👏 IF YOU NEED A RING LIGHT TO PRODUCE CONTENT, EMILY MARIKO DOES NOT WANT YOUR BROKE SELF CARRYING HER BAG.👏
Here's why the Emily Mariko tote bag was $120
(Originally posted here.)
Lots of people called the cost of the bag unreasonable, out of touch, called her greedy. Can't deny that it's expensive merch. Our perceptions of affordability are indelibly tied to our reliance on garment worker exploitation.
Given that the Farmers Market Tote was made in California, it likely cost somewhere between $30-50 to make. That covers overhead and opex like site hosting, shipping/storage, materials, design, and labor. She's not doing the procurement and logistics herself, so her management or employees also take a cut.
All in all, there's no way she's sold over 2000 units, and she took home let's say...$50 profit? If she made $100,000, that's not a lot compared to her primary streams of income. Consider how much money she probably got from Poppi, Williams Sonoma, the investment Dior and Ralph Lauren put in for her to make fashion show appearances.
⭐ The tote bag wasn't easy money. It was a brand equity play. ⭐
Popular influencers have lots of exposure, inevitably also to people at different income levels. The salmon rice bowl brought Emily Mariko into the mainstream because everyone eats leftovers. But most of Emily Mariko's lifestyle is inaccessible and unaffordable—housing in the Bay area, local heirloom tomatoes, a closet of Lululemon matching sets. She makes simple yet nourishing foods in luxurious but not lavish settings.
There is a class of people who pay good money to be seen as tasteful. The aspirational class is defined by the cultural capital primarily, income only secondarily. If you can't recognize them by sight, you might narrow them down by recognizing that inconspicuous consumption is when people own the more expensive version of the stuff that a lot of other people already have.
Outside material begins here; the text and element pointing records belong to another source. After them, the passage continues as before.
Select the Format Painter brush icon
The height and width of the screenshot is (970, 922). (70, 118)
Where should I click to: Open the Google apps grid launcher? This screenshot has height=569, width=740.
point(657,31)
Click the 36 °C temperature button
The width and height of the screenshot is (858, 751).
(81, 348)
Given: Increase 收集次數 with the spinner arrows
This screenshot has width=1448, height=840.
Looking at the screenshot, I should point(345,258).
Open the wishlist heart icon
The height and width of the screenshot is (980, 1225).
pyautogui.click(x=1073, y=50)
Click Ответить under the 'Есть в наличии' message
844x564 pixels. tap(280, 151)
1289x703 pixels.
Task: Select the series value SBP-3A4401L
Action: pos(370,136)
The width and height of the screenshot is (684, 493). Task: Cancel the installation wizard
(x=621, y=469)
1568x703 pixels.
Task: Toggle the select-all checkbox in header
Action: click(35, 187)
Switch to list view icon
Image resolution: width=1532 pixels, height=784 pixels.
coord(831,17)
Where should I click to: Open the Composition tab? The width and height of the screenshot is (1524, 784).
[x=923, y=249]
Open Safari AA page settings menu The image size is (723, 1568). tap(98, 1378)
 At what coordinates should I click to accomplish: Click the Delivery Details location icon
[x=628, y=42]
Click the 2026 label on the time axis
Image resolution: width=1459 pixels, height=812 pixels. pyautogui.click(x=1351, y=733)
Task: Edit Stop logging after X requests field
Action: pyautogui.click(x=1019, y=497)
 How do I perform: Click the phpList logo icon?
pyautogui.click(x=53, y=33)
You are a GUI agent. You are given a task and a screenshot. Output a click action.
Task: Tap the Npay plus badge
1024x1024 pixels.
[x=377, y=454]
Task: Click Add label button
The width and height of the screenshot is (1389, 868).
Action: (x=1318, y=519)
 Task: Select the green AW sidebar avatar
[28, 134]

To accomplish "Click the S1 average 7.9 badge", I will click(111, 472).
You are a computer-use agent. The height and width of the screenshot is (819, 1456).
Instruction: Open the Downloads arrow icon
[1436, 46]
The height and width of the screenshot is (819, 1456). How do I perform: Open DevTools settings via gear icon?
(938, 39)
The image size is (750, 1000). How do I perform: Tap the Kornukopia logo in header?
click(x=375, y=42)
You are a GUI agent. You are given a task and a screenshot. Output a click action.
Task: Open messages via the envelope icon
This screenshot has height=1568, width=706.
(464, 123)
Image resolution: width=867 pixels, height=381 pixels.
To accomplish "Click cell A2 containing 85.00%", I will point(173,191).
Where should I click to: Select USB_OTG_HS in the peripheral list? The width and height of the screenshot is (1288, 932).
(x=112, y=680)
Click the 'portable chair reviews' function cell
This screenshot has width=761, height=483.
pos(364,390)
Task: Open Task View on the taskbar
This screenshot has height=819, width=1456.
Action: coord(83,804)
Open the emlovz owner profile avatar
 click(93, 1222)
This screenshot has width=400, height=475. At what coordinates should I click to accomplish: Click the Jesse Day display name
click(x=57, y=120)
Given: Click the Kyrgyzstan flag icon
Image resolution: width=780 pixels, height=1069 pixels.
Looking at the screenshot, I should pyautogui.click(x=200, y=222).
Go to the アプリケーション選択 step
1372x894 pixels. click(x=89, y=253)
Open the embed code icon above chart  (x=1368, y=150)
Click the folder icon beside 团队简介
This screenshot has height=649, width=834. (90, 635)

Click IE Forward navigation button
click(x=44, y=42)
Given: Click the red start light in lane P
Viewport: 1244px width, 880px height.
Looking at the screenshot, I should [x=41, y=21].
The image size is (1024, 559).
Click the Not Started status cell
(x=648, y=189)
The Staub cast iron, the Melissa and Doug wooden blocks, and now—possibly—the Emily Mariko tote bag. It will never usurp the yuppie classic LL Bean Boat Tote, but still the Emily Mariko tote is catnip to the influencer world's aspirational class. While the influencer class in general is considered vulgar new money compared to "legacy" celebrity, the influencer niche targeted here is more "respectable," "tasteful" in their buying habits, and highly replicable.
Over the next few weeks and months, you will see plenty of athleisure-clad Goldendoodle owning content creators unboxing their Emily Mariko orders, or showing off their Erewhon hauls with the Eucalyptus or Strawberry Milk Emily Mariko tote bag prominently featured. They use her name to draw in eyeballs. She uses these second, third degree followers to drive her absolute impressions and engagement, establishing herself increasingly as the apex predator in the lifestyle influencer space. She retires at age 40 from the fortune she makes on a sage green George Foreman grill sold exclusively at Target.